人間は植物に包まれているのです。人間はこの植物から出ることは出来ないのです。

これが人間の生に与えられている本質であり、現代最も必要とされる智慧なのです。この智慧こそ料理なのです。

料理とは、植物から人間への変化という宇宙の生成の過程を認識してその自覚から生まれた技術です。

料理は創造であり変化で、それらを生み出すものとして相対的な二つの関連的なものが必要となっています。

変化は常に反対のもになる現れをもち、二つのものの結びと、同種のものの反発をもたらします。

料理は植物(陰)を動物化(陽)することです。

原則として陽の要素を使います。

陽の要素には、①時間②圧力③塩④火⑤乾燥等があります。

陰の要素には、①冷やす②かきまわす③やわらかくする 等です。

人間も、かっかしてのぼせて怒る事はしばしばですが、冷静な考え方が難しいのと同じです。

しかし陰が過ぎると、陽が過ぎると同様にあまりよくありません。

※肉食主義の白人と、薯(いも)と果肉を主にとる黒人との関係は、いろいろなことを教えてくれるでしょう。

中庸は穀類です。

穀類を「火」と「水」で「炊く」ということがどんなに重要な意味をもっているかが判るでしょう。

陰を陽にする場合、火を使いますが①揚げる②炒める③焼く④煮込む⑤ゆでる 等々で陽性化にも差が出来ます。
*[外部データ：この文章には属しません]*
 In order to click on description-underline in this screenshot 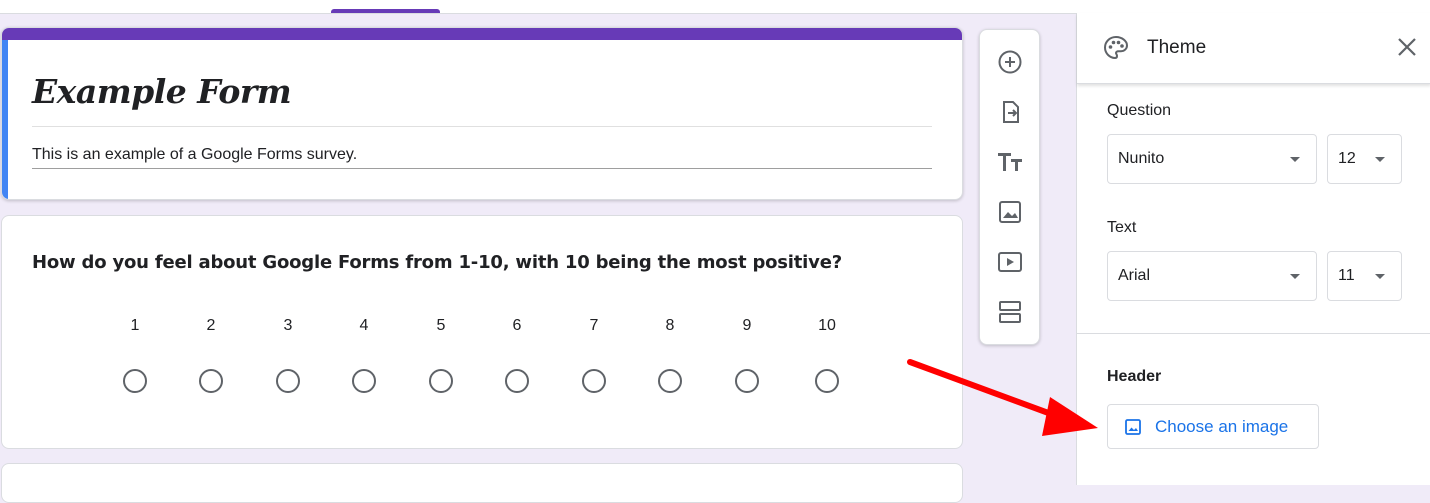, I will do `click(482, 168)`.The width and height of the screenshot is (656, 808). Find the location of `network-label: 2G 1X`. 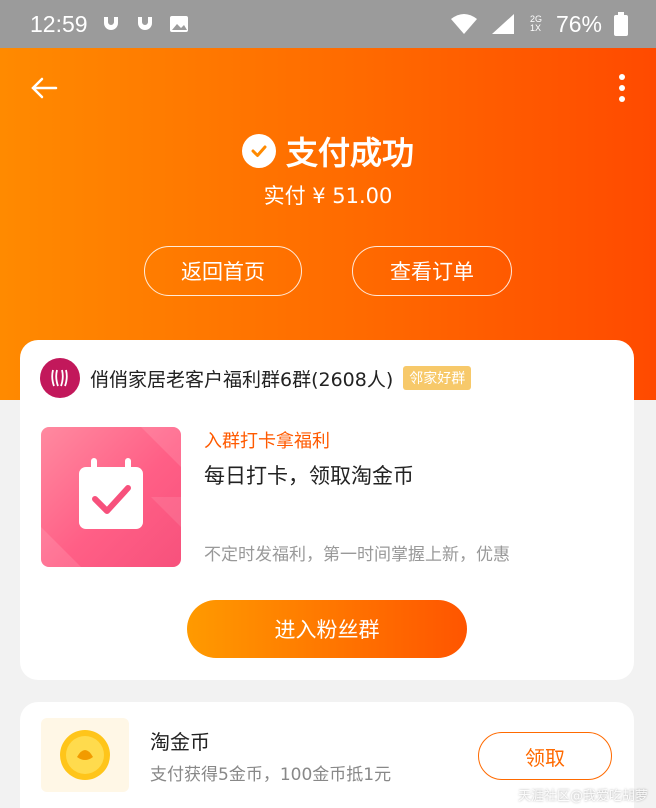

network-label: 2G 1X is located at coordinates (536, 24).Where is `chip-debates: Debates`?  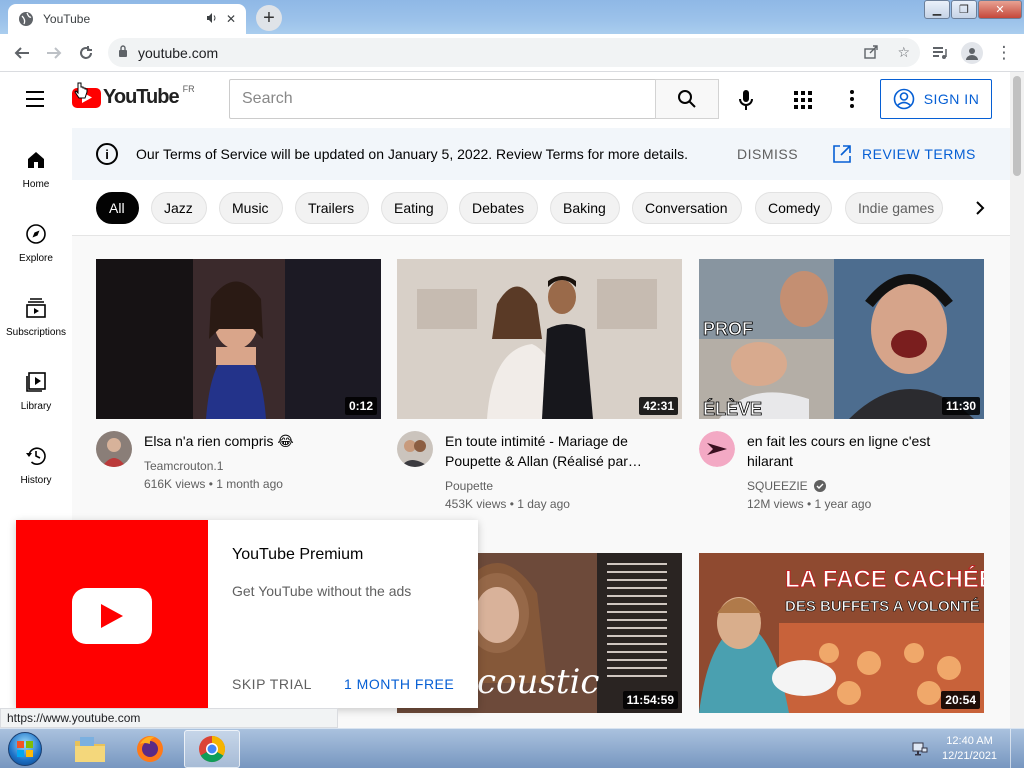 chip-debates: Debates is located at coordinates (498, 208).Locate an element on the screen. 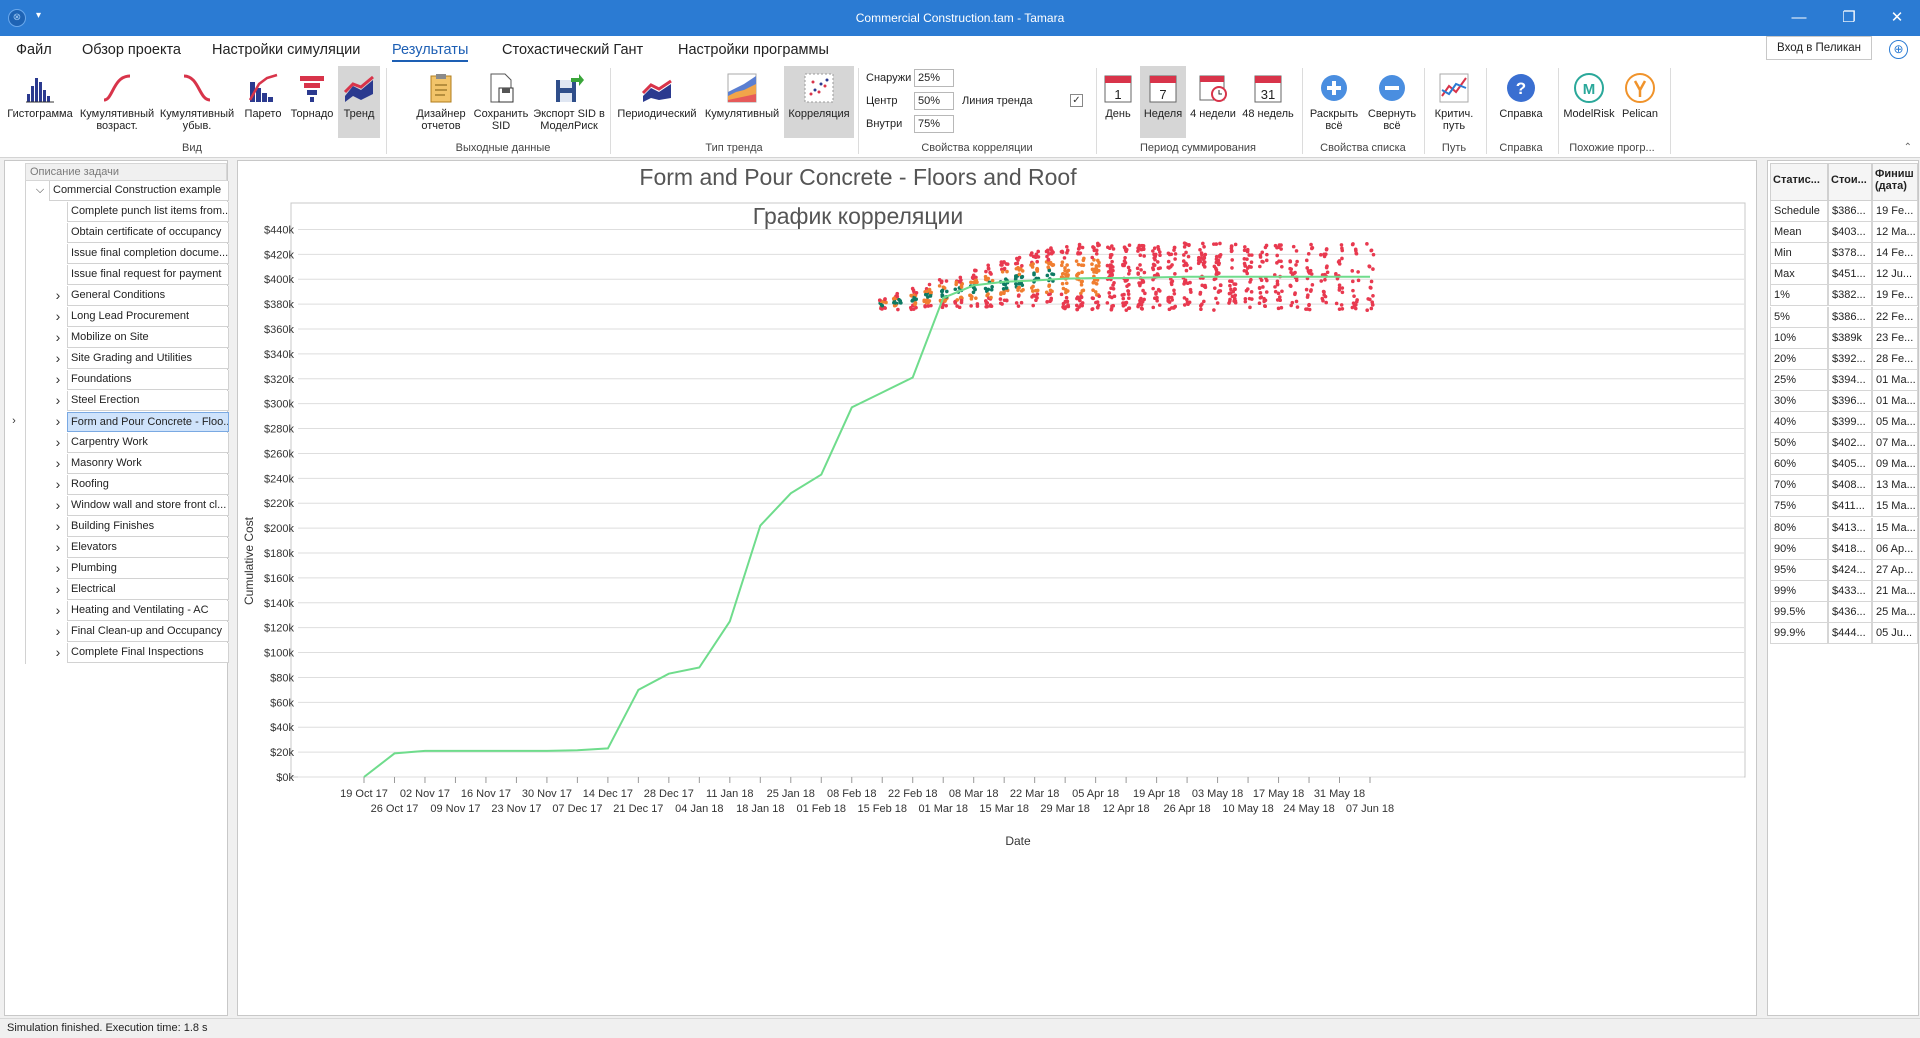 This screenshot has height=1038, width=1920. tree-item: Obtain certificate of occupancy is located at coordinates (148, 233).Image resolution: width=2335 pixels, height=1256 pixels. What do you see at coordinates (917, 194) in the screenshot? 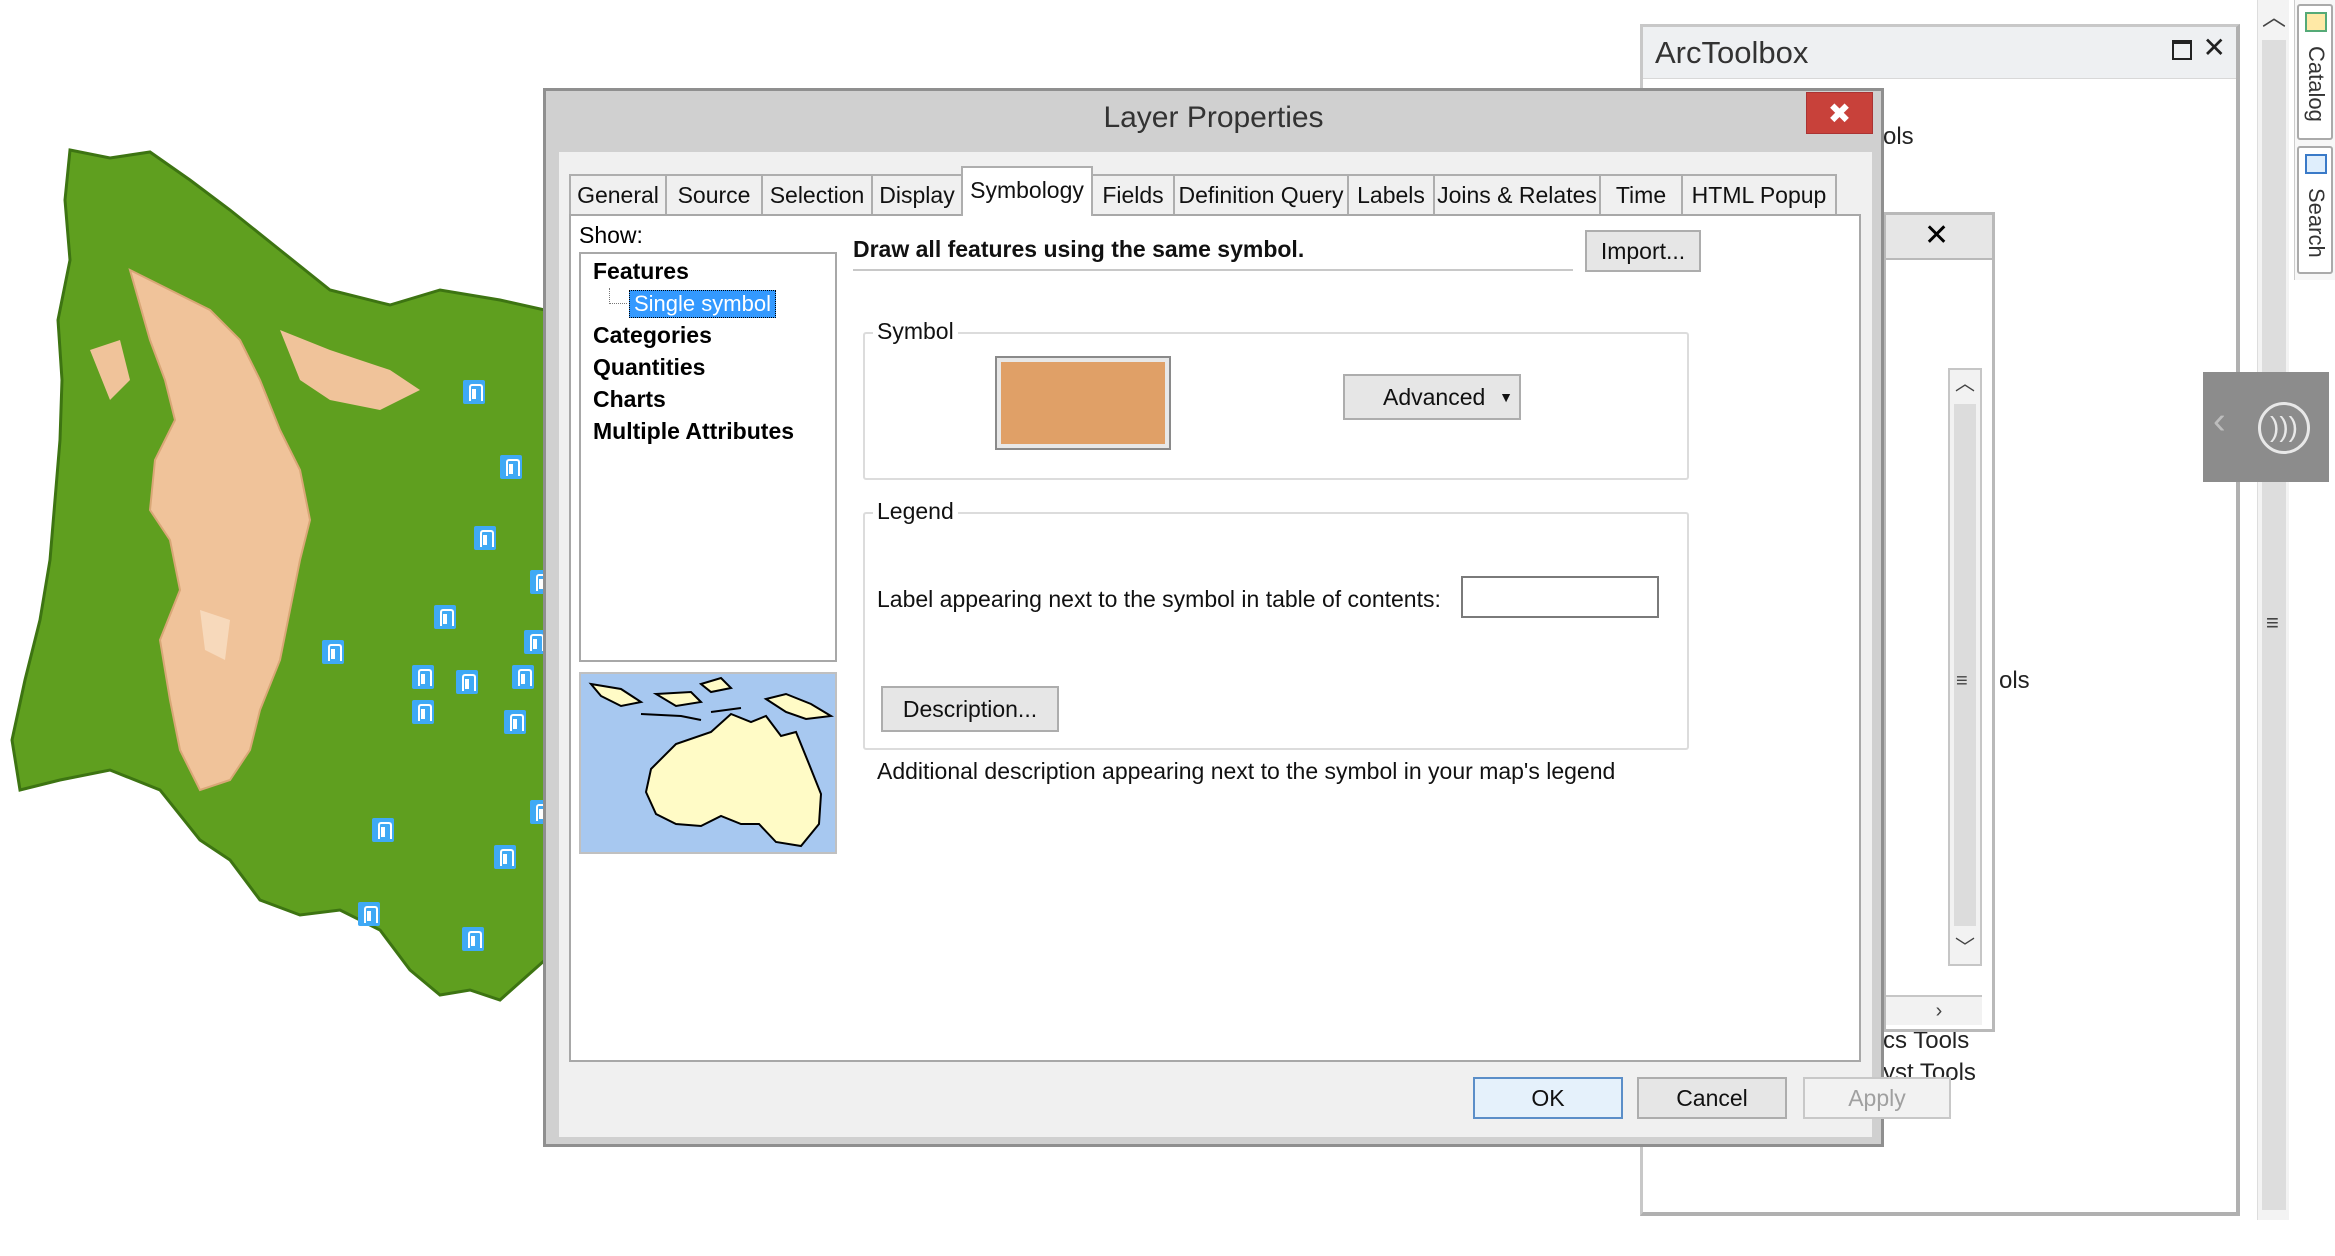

食物の陰陽度や環境やその人の状態によって適時応用するのです。

例えば小豆と大豆です。

アズキは陽性ですから冷水から煮ます。

ダイズは陰性ですから熱湯と共に魔法ビンの中へ一晩おくだけでも柔らかくなります。

ナスは、極陰性ですが陽性化(直接火で焼く)することで、陰をとりのぞくと極陽のナス黒焼き粉ができるのも面白いでしょう。

<<阿部一理より一言>>
梅干しは陽性な食べ物の代表の1つですが元の青梅は極陰です。

青酸も多く、決してそのまま食べられるものではありません。

腹痛の原因となったりします。

それが、雨に当らないように夜干し、塩漬けを長い時間をかけて陽に変化させた絶品の胃腸薬に大変身致します。

すべてのものは、常に陰と陽ともっていて陰か陽かに働きを変えるのです。